__Written task__. Return the lines of the data verbatim, from the line containing "The image size is (1920, 1030)." through the end of the data.

++++++

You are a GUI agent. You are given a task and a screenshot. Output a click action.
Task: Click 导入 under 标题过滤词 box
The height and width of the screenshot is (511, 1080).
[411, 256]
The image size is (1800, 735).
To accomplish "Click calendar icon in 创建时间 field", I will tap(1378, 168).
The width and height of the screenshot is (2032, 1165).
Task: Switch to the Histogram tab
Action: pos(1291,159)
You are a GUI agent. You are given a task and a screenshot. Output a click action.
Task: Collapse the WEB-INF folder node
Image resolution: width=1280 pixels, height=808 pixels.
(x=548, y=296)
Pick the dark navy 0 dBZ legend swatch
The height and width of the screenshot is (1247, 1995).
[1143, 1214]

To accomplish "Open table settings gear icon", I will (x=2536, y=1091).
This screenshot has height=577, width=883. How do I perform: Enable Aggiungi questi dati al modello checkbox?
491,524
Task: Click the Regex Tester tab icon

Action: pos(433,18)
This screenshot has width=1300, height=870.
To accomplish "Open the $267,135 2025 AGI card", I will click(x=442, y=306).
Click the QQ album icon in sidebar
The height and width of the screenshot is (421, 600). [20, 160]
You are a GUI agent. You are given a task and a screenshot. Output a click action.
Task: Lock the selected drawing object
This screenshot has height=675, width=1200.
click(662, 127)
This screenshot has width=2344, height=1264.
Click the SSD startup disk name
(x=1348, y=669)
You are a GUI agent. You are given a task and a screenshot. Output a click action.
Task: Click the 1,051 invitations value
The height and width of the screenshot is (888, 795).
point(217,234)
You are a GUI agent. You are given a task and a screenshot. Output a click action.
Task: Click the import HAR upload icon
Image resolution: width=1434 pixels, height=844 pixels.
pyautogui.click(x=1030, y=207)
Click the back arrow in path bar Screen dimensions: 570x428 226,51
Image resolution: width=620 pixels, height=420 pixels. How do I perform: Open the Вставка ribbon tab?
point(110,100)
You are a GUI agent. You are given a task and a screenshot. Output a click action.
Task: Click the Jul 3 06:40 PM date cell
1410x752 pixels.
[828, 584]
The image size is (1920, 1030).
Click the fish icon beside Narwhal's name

++++++

__Written answer__.
The image size is (1920, 1030).
Click the fish icon beside Narwhal's name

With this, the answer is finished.